The retina is 0.3 mm thick complex neurons layers and their connections. Three layers of cell bodies are separated by two layers of axons and dendrites. The retina’s first layer is the ganglion cell layer having a single axon each. In the retina, light is converted to a set of analogue photo-receptor voltages in either the low resolution rod system or the high resolution cone system dependent on ambient light level.
These voltages are modified to represent contrast values, color and spatial relationships between sets of receptors through the complex feed-forward and feed-back circuitry of the numerous bipolar, horizontal and amacrine cells. These conditioned voltages represent the processed visual image and are converted to a train of action potentials by the retinal ganglion cells and transmitted down the axons of the optic nerve with a mean frequency related to the voltage present at each location.
The higher the applied voltage at the ganglion cell, the higher the frequency at which the action potentials fire, The retina has one hundred million rods and six million cones where as the optic nerve contains only one million axons in total so some form of spatial encoding or time multiplexing is required. The rod system is known to sum a number of inputs (perhaps8–16) in a form of logical OR gate, which reduces the number of outputs (ganglion cell axons), needed considerably.
It is generally assumed that the retinal output arrays from the rods and from the different types of cones are transferred in a one-to-one spatial relationship to the lateral geniculate nucleus (LGN) located in the thalamus. The retinal ‘contrast image’ is then transferred from the LGN through the optic radiation to the visual cortex area V1 in a so called retinotopic mapping, which is then also replicated in higher visual processing centers.
_ _ _ _ _ _ _
* What you have to do
Repeat the part of the retina passage between "The higher the applied" and "axons), needed considerably.", inclusive, word for word. The records that come next are separate material and have no connection to the text about the retina.

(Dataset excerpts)
_ _ _ _ _ _ _
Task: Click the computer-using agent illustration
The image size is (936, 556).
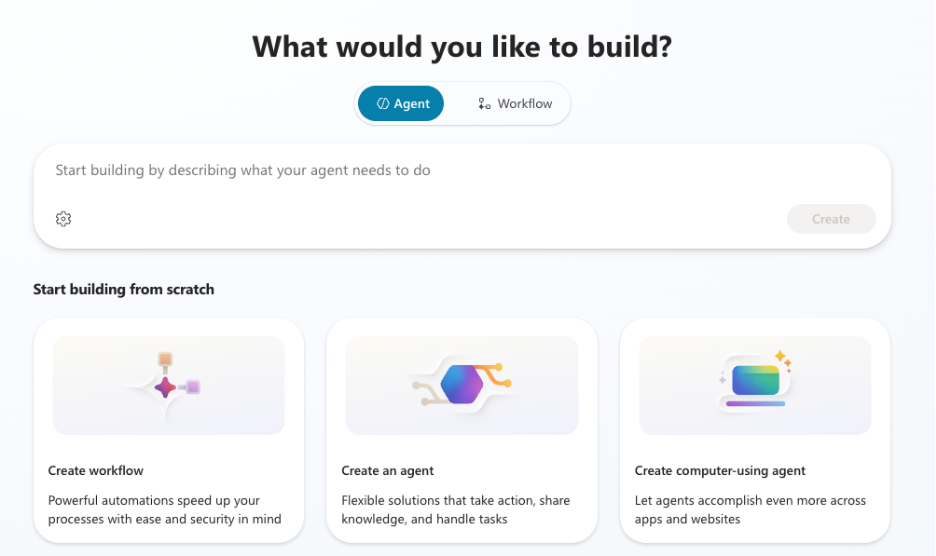Action: click(755, 383)
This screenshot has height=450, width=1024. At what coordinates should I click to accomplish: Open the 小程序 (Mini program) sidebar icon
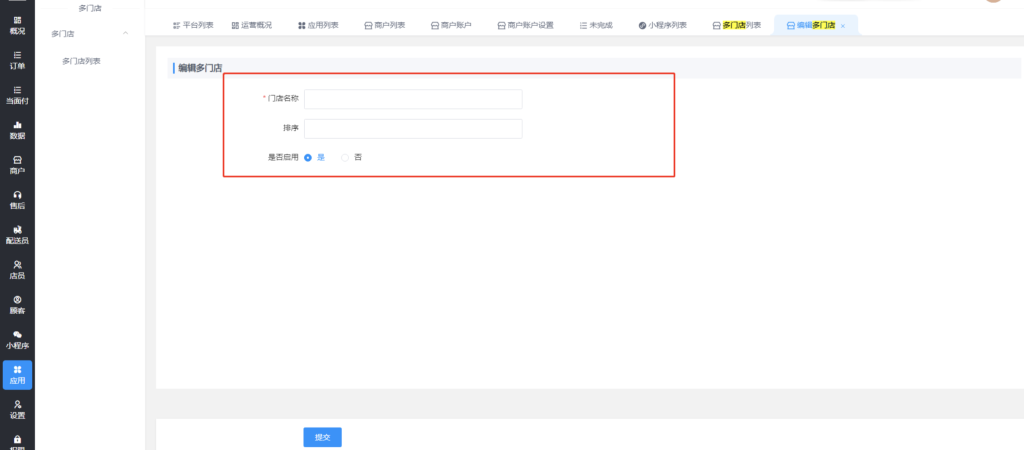point(17,339)
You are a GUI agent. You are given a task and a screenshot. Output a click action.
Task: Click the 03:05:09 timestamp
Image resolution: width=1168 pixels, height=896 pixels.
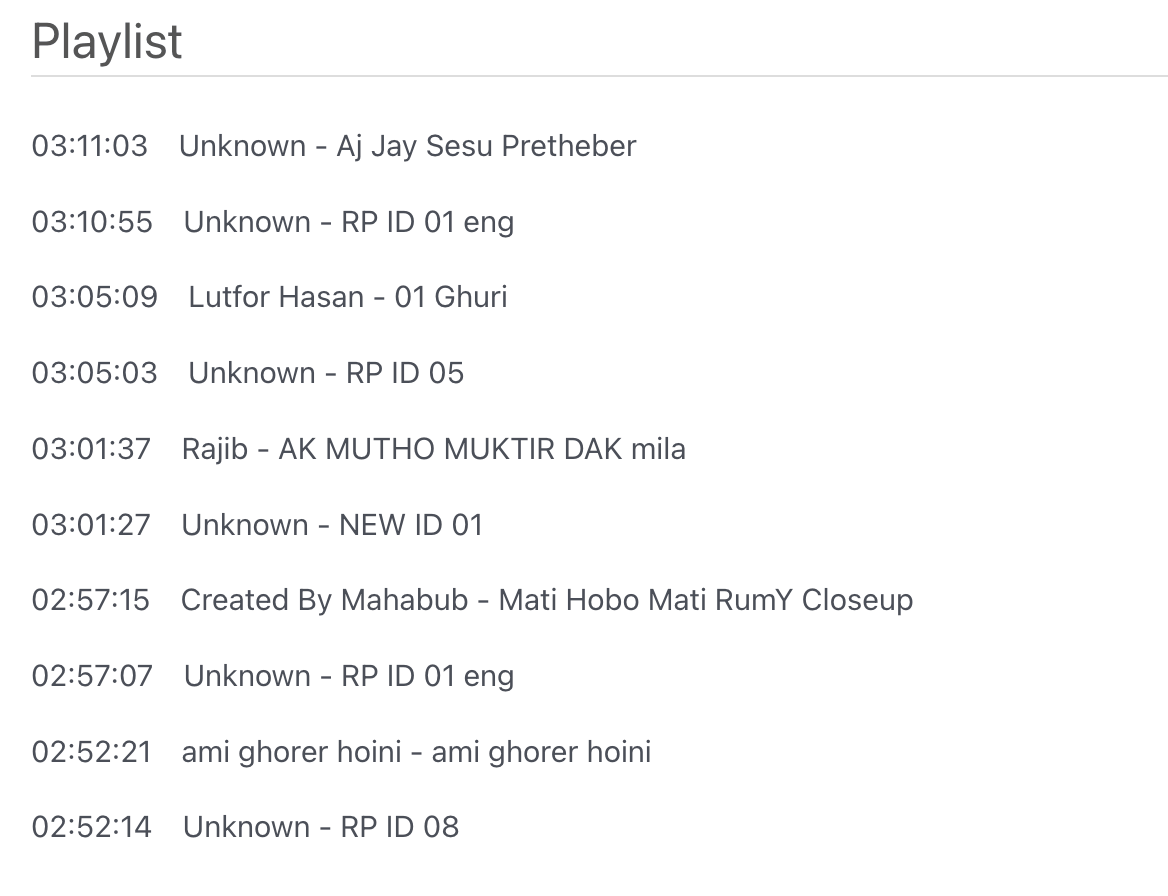pos(95,297)
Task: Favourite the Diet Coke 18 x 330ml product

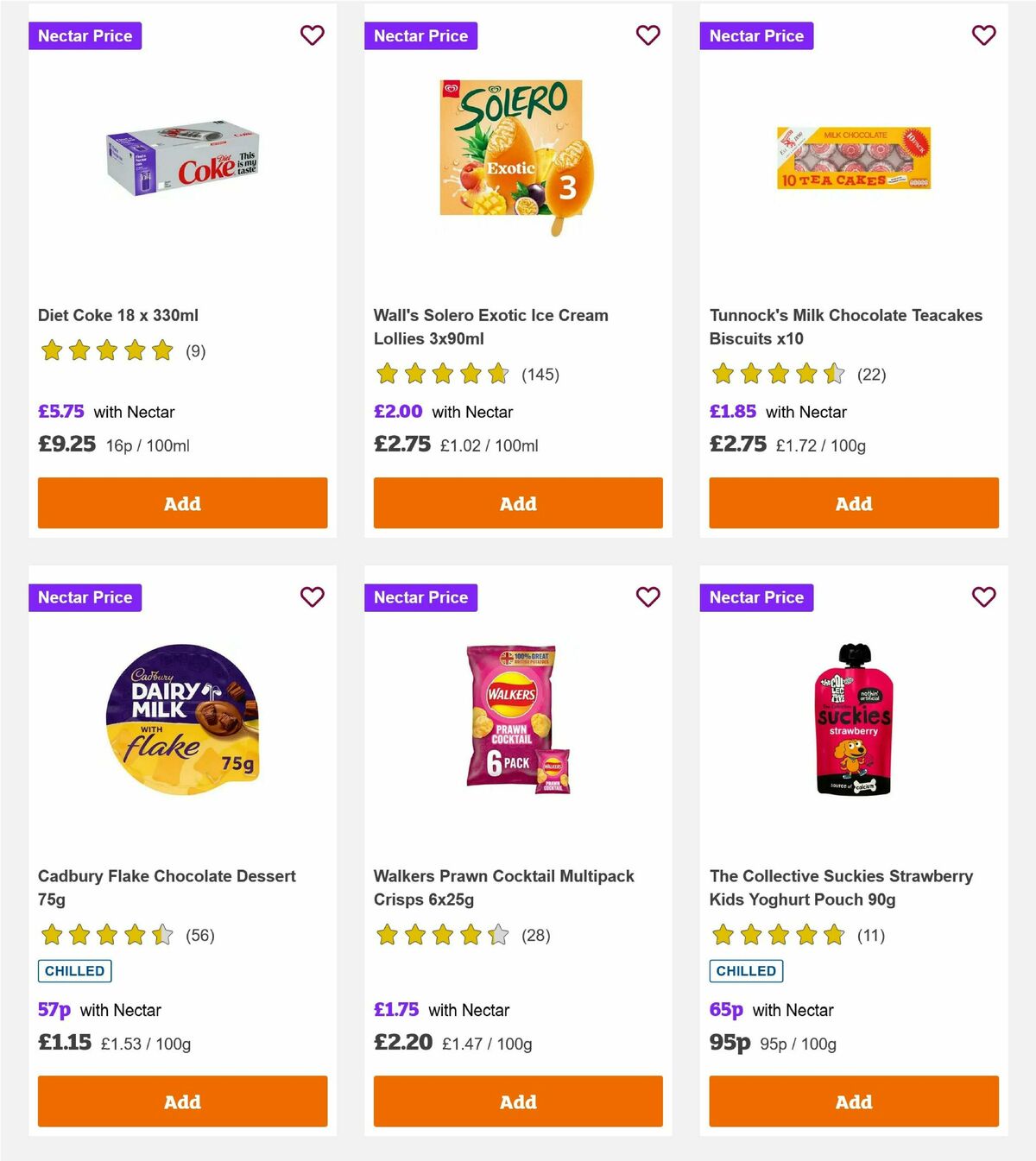Action: point(312,35)
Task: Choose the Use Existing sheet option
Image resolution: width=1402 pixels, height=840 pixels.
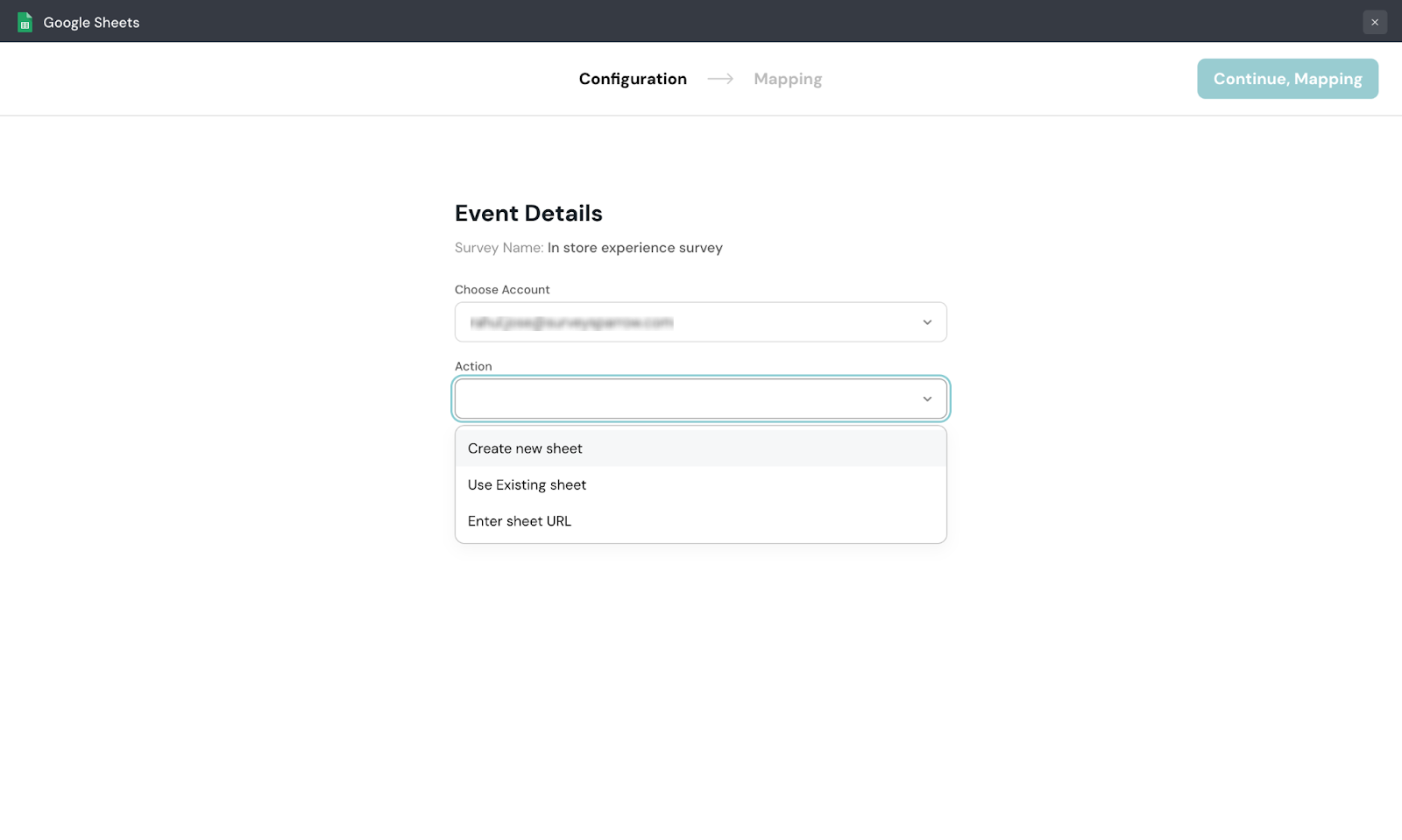Action: point(527,485)
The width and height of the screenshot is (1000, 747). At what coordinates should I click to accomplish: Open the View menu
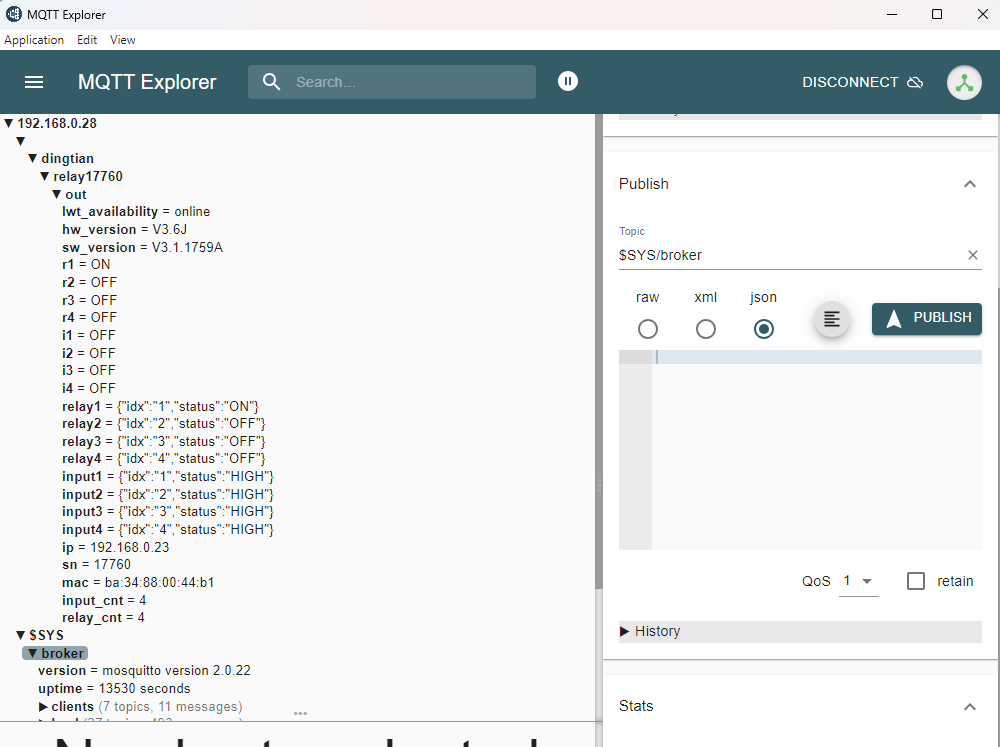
_ _ _ _ _ _ _
* Finished task
The higher the applied voltage at the ganglion cell, the higher the frequency at which the action potentials fire, The retina has one hundred million rods and six million cones where as the optic nerve contains only one million axons in total so some form of spatial encoding or time multiplexing is required. The rod system is known to sum a number of inputs (perhaps8–16) in a form of logical OR gate, which reduces the number of outputs (ganglion cell axons), needed considerably.